Wann zerreißt der Regen die Trasse der CO-Pipeline?

14.12.08
UmweltUmwelt, NRW, Düsseldorf, TopNews 

 

Die Pipeline für das hochgiftige Kohlenmonoxid (CO) zwischen Dormagen und Krefeld wird in bestimmten Streckenabschnitten nach den speziellen "Regeln" des Hauses BAYER verlegt. In Erkrath wurde die Trasse zum Beispiel verändert, ohne die Stadtverwaltung zu informieren. Im Nachhinein holt sich BAYER die Genehmigung von der Bezirksregierung Düsseldorf. Diese Behörde ist zugleich Kontrollbehörde für die Umsetzung ihrer eigenen Genehmigungen.

BAYER hat nicht nur Helfer in der Genehmigungsbehörde. Unterstützung gab es jetzt auch von unbekannten Randalierern. Die hatten eine Mahnwache der Pipeline-Kritiker komplett zerstört. Alle Kreuze einschließlich der Bannerhalter waren umgelegt worden.

Im Rathaus Düsseldorf-Gerresheim stellte der DKP-Vertreter Uwe Koopmann für die nächste Sitzung am 27. Januar 2009 die Anfrage, wie sicher die Pipeline in einem Streckenabschnitt  parallel zur Autobahn A 3 zwischen den Abfahrten Mettmann und Hildener Kreuz ist: Wie wurden welche Vorgaben des Planfeststellungsverfahrens gemäß der Technischen Regel für Rohrfernleitungen (TRFL) zur Sicherung der Pipeline in Hanglage umgesetzt? Für die technische und insbesondere sicherheitstechnische Bewertung der CO-Leitung gilt als Grundlage die TRFL. CO entspricht den Stoffen im Anhang F zur TRFL.

Die CO-Pipeline der Firma BAYER überquert parallel zur Bundesautobahn A 3 den Dahlhofbach in nordsüdlicher Richtung. Von der  Autobahn zur Pipeline und von der Pipeline zum Bachbett gibt es jeweils eine Hanglage. Der Höhenunterschied zwischen Autobahn und Bachbett liegt bei etwa 40 Metern. Die Pipeline selber senkt sich von Norden bis zum Dahlhofbach durch eine Hanglage (Gefälle) und vom Dahlhofbach steigt sie wieder an  nach Süden. Bei anhaltendem Regen fließt das Wasser von der Fahrbahn der Autobahn den Damm abwärts, schwemmt den Boden auf, umströmt die Pipeline und sickert weiter zum Dahlhofbach ab.

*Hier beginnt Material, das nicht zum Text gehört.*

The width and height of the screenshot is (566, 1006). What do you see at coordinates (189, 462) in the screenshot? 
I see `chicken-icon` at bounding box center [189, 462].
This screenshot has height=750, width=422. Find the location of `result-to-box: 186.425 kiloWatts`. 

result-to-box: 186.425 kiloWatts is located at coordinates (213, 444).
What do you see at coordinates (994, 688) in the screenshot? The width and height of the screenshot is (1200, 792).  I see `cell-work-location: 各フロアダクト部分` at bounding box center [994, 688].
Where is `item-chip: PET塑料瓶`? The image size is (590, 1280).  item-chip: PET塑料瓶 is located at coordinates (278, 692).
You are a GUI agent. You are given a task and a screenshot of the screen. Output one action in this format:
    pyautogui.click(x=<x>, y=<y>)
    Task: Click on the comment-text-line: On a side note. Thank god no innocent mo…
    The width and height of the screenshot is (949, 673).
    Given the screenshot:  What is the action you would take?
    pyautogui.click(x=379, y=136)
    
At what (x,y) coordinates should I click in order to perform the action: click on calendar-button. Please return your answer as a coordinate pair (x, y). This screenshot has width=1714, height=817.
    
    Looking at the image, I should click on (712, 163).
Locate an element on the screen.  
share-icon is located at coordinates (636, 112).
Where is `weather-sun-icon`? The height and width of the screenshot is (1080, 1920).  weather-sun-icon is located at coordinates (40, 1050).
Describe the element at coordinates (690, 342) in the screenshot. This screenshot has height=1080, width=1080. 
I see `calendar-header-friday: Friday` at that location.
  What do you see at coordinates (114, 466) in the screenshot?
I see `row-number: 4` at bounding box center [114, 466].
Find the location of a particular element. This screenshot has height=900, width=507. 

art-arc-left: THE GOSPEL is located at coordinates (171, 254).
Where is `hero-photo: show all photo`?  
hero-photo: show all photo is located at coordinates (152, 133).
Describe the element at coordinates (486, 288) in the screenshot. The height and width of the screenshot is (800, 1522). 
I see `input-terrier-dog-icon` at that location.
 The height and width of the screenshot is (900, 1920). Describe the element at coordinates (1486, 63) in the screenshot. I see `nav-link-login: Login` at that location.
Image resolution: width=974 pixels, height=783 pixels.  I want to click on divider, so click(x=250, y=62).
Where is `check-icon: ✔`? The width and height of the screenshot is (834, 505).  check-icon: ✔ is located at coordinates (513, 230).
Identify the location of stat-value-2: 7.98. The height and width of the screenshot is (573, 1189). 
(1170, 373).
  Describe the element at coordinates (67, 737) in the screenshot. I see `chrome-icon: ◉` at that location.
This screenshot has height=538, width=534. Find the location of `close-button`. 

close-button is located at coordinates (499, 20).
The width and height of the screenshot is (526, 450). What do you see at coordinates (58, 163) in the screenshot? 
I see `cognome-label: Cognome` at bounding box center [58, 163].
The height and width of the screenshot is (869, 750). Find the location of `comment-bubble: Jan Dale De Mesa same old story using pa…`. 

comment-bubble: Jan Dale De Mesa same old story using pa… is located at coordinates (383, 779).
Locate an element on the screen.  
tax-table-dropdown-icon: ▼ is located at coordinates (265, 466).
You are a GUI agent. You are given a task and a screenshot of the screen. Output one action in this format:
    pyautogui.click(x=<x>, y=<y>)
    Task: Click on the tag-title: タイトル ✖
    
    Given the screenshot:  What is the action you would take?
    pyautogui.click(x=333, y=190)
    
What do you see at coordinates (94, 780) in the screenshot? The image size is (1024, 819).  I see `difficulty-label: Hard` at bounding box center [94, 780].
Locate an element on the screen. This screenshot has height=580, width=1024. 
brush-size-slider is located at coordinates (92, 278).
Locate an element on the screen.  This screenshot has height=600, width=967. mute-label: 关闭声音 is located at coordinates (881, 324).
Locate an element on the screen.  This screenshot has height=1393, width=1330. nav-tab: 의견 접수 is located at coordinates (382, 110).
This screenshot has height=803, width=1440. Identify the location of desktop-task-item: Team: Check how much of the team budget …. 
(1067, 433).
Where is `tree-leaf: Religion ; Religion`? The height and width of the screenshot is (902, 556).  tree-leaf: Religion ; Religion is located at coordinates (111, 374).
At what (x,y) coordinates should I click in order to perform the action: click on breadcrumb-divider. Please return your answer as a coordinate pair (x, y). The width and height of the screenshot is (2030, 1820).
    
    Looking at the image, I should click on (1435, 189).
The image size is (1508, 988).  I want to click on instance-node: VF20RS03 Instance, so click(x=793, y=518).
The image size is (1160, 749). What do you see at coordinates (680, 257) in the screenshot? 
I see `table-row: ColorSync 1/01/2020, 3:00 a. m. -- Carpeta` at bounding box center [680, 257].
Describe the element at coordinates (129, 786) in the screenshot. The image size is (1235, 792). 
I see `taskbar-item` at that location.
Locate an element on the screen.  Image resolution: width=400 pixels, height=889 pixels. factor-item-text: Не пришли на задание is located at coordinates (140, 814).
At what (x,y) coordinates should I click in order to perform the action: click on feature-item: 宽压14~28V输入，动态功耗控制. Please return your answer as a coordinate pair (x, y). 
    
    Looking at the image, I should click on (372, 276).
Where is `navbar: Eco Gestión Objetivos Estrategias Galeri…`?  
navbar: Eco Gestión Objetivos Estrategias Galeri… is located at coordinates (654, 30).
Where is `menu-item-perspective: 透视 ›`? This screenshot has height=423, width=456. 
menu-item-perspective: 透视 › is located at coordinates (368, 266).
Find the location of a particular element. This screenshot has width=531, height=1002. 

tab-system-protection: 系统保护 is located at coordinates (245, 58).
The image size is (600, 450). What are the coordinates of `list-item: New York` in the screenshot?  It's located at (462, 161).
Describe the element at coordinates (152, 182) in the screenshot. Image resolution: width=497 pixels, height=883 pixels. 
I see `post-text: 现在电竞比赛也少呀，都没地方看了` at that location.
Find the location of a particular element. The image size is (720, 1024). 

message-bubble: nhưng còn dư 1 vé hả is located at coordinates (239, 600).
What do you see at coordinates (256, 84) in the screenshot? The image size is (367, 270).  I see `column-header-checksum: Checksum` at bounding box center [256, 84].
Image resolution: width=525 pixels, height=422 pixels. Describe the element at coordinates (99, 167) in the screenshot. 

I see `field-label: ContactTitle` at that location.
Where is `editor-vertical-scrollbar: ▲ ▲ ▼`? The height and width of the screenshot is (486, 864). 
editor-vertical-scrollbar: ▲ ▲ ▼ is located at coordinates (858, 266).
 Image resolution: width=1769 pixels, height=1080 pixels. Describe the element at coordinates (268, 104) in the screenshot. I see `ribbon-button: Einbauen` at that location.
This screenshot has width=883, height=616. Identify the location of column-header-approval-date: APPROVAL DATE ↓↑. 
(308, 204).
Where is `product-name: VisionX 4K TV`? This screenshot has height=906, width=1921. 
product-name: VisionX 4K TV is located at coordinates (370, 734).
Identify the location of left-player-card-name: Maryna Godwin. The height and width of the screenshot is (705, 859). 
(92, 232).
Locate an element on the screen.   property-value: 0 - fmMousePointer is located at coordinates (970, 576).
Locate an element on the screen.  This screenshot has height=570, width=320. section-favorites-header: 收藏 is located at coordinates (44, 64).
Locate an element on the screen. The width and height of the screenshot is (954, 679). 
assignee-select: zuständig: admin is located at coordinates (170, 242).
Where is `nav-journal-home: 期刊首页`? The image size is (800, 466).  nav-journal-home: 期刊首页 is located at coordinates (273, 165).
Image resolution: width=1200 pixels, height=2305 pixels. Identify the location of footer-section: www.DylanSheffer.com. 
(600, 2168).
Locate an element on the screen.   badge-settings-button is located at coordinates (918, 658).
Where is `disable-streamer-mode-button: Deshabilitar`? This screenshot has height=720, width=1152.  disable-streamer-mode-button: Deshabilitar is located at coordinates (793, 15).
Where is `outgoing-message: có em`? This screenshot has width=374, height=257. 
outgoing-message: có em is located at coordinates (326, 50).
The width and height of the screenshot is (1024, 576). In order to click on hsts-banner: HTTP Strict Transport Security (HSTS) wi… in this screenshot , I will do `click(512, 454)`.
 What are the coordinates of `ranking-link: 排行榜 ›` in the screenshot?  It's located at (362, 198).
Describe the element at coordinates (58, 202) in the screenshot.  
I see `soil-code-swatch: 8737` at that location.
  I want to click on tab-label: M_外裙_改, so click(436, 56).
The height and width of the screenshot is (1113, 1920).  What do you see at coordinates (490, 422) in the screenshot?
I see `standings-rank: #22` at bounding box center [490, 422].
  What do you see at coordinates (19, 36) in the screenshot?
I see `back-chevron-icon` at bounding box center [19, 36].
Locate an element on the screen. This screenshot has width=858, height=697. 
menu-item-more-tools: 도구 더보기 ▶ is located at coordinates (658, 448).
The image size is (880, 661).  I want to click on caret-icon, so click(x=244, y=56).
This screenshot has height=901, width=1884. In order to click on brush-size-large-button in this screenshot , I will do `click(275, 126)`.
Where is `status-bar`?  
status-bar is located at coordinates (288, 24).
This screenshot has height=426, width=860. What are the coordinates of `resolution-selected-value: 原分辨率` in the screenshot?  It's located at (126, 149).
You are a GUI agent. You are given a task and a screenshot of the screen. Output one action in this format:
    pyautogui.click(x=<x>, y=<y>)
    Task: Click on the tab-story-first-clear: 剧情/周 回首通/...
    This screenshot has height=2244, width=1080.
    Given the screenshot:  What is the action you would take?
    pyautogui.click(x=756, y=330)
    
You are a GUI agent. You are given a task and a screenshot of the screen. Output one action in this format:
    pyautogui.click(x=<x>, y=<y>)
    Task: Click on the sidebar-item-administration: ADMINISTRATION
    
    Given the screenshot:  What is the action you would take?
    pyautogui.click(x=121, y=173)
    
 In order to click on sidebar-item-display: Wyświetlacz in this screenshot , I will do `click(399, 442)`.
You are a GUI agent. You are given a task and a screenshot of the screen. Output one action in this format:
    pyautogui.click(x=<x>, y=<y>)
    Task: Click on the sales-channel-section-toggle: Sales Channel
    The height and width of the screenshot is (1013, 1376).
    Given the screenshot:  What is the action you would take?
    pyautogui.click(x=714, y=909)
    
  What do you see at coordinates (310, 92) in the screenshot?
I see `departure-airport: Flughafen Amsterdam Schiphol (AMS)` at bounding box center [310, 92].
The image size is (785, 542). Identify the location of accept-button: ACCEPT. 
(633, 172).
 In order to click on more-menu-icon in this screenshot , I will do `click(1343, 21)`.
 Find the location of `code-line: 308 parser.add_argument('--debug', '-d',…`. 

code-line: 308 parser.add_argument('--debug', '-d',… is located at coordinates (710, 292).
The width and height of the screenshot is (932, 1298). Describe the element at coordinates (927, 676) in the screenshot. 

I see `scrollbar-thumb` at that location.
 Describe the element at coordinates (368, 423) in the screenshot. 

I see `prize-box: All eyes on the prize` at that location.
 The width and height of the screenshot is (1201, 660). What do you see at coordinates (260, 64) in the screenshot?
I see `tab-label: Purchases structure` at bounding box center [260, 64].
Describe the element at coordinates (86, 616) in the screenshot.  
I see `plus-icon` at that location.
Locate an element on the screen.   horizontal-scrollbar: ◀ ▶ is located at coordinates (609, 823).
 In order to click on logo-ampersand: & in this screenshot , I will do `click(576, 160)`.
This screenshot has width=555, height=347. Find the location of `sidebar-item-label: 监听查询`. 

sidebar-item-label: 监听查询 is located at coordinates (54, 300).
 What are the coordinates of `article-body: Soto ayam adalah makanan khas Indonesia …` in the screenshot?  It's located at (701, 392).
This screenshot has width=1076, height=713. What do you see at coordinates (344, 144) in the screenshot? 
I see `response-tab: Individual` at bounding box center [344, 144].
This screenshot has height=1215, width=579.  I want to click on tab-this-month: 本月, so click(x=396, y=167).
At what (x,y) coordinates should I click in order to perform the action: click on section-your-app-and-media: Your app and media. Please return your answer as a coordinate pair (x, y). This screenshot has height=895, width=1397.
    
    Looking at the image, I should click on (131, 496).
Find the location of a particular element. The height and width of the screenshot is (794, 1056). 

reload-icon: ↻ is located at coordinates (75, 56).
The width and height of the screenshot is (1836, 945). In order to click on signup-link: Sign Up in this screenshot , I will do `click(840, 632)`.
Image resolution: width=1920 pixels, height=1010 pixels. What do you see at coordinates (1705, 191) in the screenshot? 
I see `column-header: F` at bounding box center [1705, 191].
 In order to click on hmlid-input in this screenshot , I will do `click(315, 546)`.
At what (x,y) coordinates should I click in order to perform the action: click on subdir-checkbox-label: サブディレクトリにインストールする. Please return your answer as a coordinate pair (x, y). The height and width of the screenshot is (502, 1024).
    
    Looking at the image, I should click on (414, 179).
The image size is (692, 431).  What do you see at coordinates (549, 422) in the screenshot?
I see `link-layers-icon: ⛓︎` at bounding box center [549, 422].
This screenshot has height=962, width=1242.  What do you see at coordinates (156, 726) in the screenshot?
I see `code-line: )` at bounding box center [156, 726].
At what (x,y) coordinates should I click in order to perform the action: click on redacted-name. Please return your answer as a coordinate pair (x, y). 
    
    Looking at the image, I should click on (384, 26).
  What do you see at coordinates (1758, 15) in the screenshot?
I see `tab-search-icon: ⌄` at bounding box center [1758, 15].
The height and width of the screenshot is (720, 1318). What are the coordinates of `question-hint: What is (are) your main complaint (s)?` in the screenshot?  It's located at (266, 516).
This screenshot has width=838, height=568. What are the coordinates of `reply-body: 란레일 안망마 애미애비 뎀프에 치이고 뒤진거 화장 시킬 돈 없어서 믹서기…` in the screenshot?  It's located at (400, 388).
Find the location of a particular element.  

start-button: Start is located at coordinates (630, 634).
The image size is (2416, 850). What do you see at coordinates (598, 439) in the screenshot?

Die DKP sieht einen Verstoß gegen die TRFL in folgenden Punkten:
- Rohrfernleitungen sind bei nicht ausreichend tragfähigem Boden gegen Versinken, bei stark wasserhaltigem Boden ggf. gegen Auftrieb zu sichern.
- An Berghängen ist das Rutschen der Leitung durch geeignete Maßnahmen, die im Einzelfall festzulegen sind, zu unterbinden. Ebenso ist in Gefällstrecken die Drainwirkung des Rohrgrabens zu unterbinden.
- Die Arbeiten in den genannten Hangbereichen und bei der Überquerung des Dahlhofbaches haben bis zu einem Abschluss wesentlich länger gedauert als in "normalen" Streckenabschnitten.